§ Extract provided
Well, it's not really a duplication. For example, shrinker_id_max could
decrease when a shrinker is unregistered while shrinker_map_capacity can
only grow exponentially.

> Are there real problems, if it defined in memcontrol.{c,h} and use in
> both of the places?

The code is more difficult to follow when variables are shared like that
IMHO. I suggest you try it and see how it looks. May be, it will only
get worse and we'll have to revert to what we have now. Difficult to say
without seeing the code.

>
> >>>> +int expand_shrinker_maps(int old_nr, int nr)
> >>>> +{
> >>>> + int id, size, old_size, node, ret;
> >>>> + struct mem_cgroup *memcg;
> >>>> +
> >>>> + old_size = old_nr / BITS_PER_BYTE;
> >>>> + size = nr / BITS_PER_BYTE;
> >>>> +
> >>>> + down_write(&shrinkers_max_nr_rwsem);
> >>>> + for_each_node(node) {
> >>>
> >>> Iterating over cgroups first, numa nodes second seems like a better idea
> >>> to me. I think you should fold for_each_node in memcg_expand_maps.
> >>>
> >>>> + idr_for_each_entry(&mem_cgroup_idr, memcg, id) {
> >>>
> >>> Iterating over mem_cgroup_idr looks strange. Why don't you use
> >>> for_each_mem_cgroup?
> >>
> >> We want to allocate shrinkers maps in mem_cgroup_css_alloc(), since
> >> mem_cgroup_css_online() mustn't fail (it's a requirement of currently
> >> existing design of memcg_cgroup::id).
> >>
> >> A new memcg is added to parent's list between two of these calls:
> >>
> >> css_create()
> >> ss->css_alloc()
> >> list_add_tail_rcu(&css->sibling, &parent_css->children)
> >> ss->css_online()
> >>
> >> for_each_mem_cgroup() does not see allocated, but not linked children.
> >
> > Why don't we move shrinker map allocation to css_online then?
>
> Because the design of memcg_cgroup::id prohibits mem_cgroup_css_online() to fail.
> This function can't fail.

I fail to understand why it is so. Could you please elaborate?

>
> I don't think it will be good to dive into reworking of this stuff for this patchset,
> which is really already big. Also, it will be assymmetric to allocate one part of
> data in css_alloc(), while another data in css_free(). This breaks cgroup design,
> which specially introduces this two function to differ allocation and onlining.
> Also, I've just move the allocation to alloc_mem_cgroup_per_node_info() like it was
> suggested in comments to v1...

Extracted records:
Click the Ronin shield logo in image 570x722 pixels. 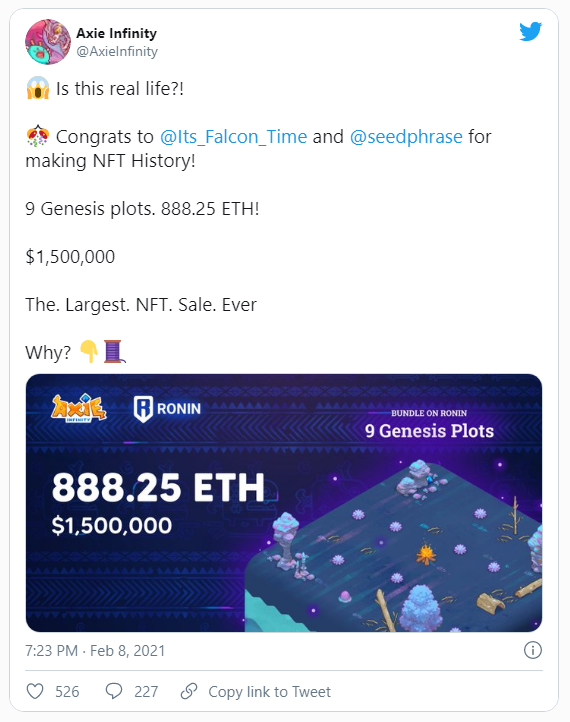pyautogui.click(x=143, y=409)
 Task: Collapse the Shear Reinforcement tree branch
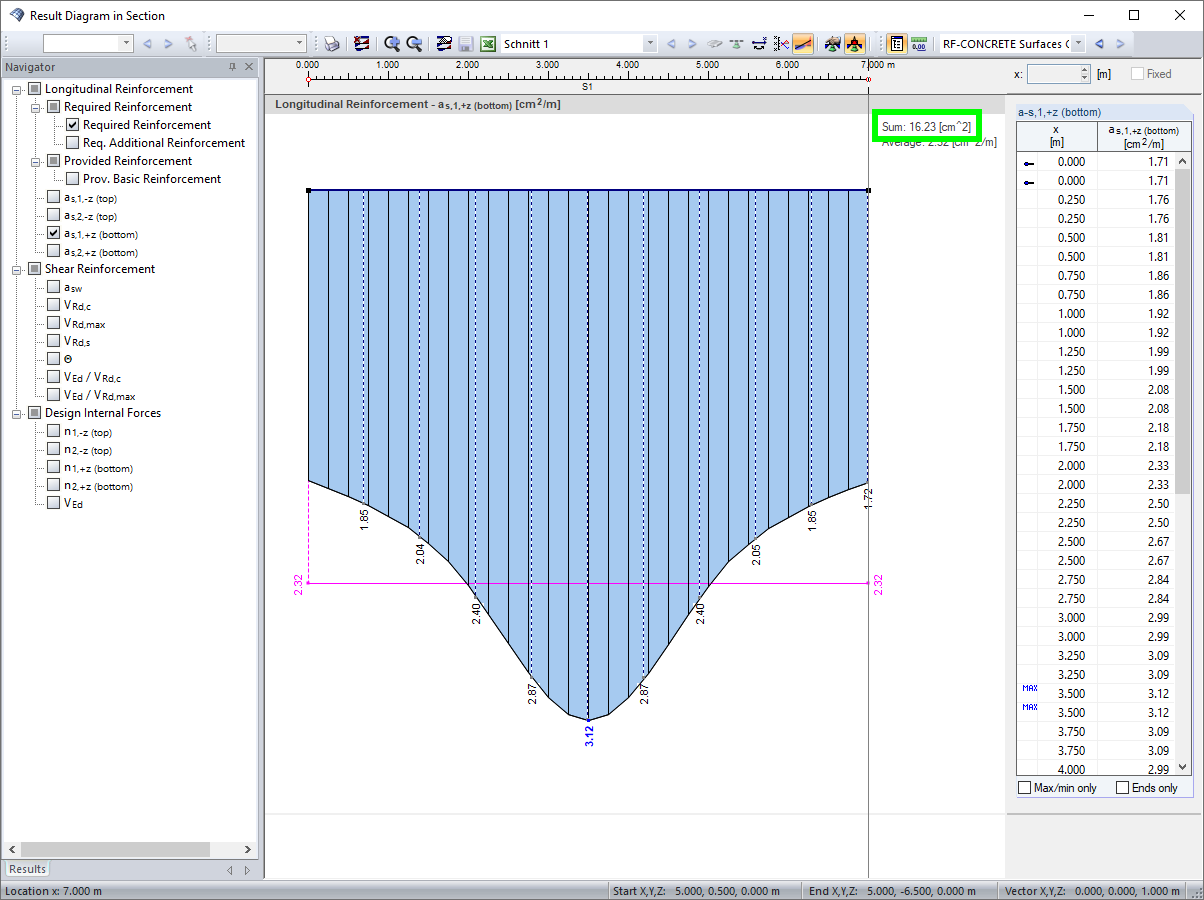14,269
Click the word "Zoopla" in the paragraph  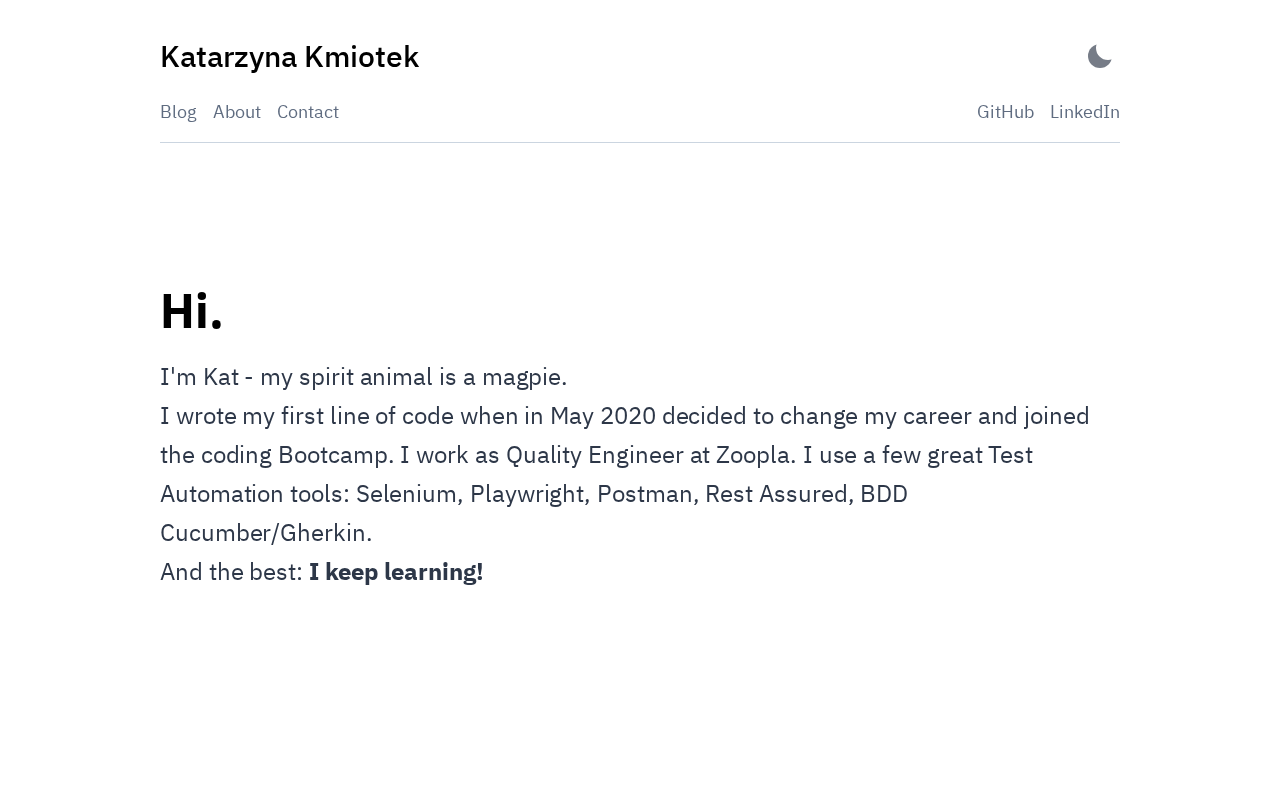(x=755, y=455)
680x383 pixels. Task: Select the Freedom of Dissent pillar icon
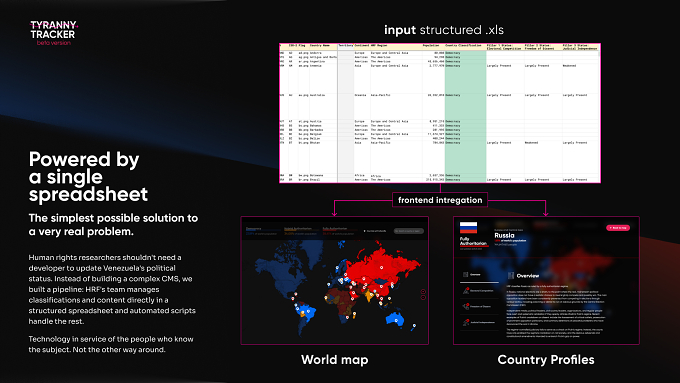pos(466,306)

§ To-do list
- a) Can you output the part of the shrinker discussion from "The code is" up to and including "old_nr, int nr)"?
- b) How would you translate this sentence from the shrinker discussion into French: "I suggest you try it and see how it looks."

§ The replies
- a)
The code is more difficult to follow when variables are shared like that
IMHO. I suggest you try it and see how it looks. May be, it will only
get worse and we'll have to revert to what we have now. Difficult to say
without seeing the code.

>
> >>>> +int expand_shrinker_maps(int old_nr, int nr)

- b) Je vous suggère de l'essayer et de voir ce que ça donne.